• _Consigna 1_
Enumera todos los países que el texto sobre la prisión permanente revisable pone como ejemplo en su último párrafo.
• _Consigna 2_
Traduce al inglés esta oración del texto sobre la prisión permanente revisable: "Se trata, de hecho, de una opción legislativa que se ha tomado con los criterios generales de Europa".

Parece que tendremos nuevo Código Penal y en él se ha colado la figura de la cadena perpetua, tan demandada por un sector de la ciudadanía como rechazada por otro. A través del eufemismo de la “prisión permanente revisable”, el Gobierno recuerda que “es la propia sociedad la que exige que no sea igual matar a uno que a veinte”.
Y digo yo: ¿De verdad es una demanda de la sociedad? ¿Limita algún derecho fundamental? ¿Es una opción legislativa legítima? ¿Servirá de arma disuasoria para delincuentes? ¿Está dirigida a los sectores más autoritarios de la opinión pública?
Tiene lógica y es fácilmente entendible que se quiera diferenciar entre ese condenado que cumple la máxima pena del ordenamiento por matar a una persona tras un arrebato en un momento complicado de su vida y que se arrepiente de lo que hizo y el que, por el contrario, ha matado a 25 personas indiscriminadamente (policías, mujeres, niños…) y no ha dado ninguna muestra de arrepentimiento, se alegra y celebra que siga muriendo gente y, para rematar –si se permite la expresión– asegura que lo volvería a hacer.
Pero no es solo una cuestión de la cantidad de asesinados, también de la calidad de los mismos. Cada vez que se han escuchado los relatos tremendos por la dureza –y por lo evitables– de las familias de Sandra Palo, Mari Luz Cortés o Marta del Castillo, entre otros muchos casos, el tema sale siempre a la palestra y se pone sobre la mesa: ¿es necesaria la cadena perpetua?
Es entonces cuando se oye eso de que no es recomendable legislar en caliente y cuando, igualmente, todos recordamos que luego, en frío, nunca se hace. Bueno, pues esta vez se ha hecho y, por supuesto, no faltan los detractores que tildan la medida de represiva, populista e innecesaria. Aunque más de 2.300.000 firmas recogidas por un padre que perdió a su hija de cinco años a manos de un pederasta reincidente o las constantes denuncias de una madre que ve cómo ya están en la calle los que violaron, atropellaron, asesinaron y quemaron a su hija parecen decir lo contrario.
Aun así, hay que saber que no es una cadena perpetua como tal, porque no tendría encaje en nuestro sistema jurídico y porque, como el propio nombre indica, hablamos de una pena revisable a los 25 o 35 años. Se trata, de hecho, de una opción legislativa que se ha tomado con los criterios generales de Europa. Si miramos y ponemos a países como Alemania, Francia, Reino Unido, Italia e incluso EEUU como ejemplo para otras cosas, ¿no estamos en España preparados para compararnos a ellos también en esto?

• _Registros_
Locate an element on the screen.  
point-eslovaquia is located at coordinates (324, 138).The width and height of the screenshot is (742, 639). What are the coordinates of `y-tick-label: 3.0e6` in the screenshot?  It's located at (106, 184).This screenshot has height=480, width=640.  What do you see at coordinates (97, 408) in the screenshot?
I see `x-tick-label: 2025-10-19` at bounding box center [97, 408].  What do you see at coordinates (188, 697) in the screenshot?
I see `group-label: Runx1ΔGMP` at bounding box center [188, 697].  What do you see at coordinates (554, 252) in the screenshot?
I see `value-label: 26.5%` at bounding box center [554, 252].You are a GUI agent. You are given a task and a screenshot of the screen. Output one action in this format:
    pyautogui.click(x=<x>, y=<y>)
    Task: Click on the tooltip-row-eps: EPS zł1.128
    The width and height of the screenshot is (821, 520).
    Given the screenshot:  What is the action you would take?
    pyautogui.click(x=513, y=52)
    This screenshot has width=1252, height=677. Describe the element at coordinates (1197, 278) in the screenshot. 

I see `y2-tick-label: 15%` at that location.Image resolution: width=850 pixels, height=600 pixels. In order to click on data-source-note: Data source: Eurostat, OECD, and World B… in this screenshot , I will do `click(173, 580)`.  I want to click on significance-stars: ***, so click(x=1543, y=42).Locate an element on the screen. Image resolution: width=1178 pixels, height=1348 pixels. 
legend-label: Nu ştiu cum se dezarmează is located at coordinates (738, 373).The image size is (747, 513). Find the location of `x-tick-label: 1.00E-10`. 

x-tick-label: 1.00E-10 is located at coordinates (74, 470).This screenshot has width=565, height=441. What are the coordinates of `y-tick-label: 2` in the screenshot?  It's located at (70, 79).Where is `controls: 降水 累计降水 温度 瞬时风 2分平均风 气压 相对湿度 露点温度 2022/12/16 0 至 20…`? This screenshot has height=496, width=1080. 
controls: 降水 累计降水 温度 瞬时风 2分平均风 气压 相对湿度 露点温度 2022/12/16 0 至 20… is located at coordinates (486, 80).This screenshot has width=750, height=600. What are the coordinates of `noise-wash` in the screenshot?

• _Respuesta 1_
Alemania, Francia, Reino Unido, Italia y EEUU.

• _Respuesta 2_
It is, in fact, a legislative option that has been adopted in line with Europe's general criteria.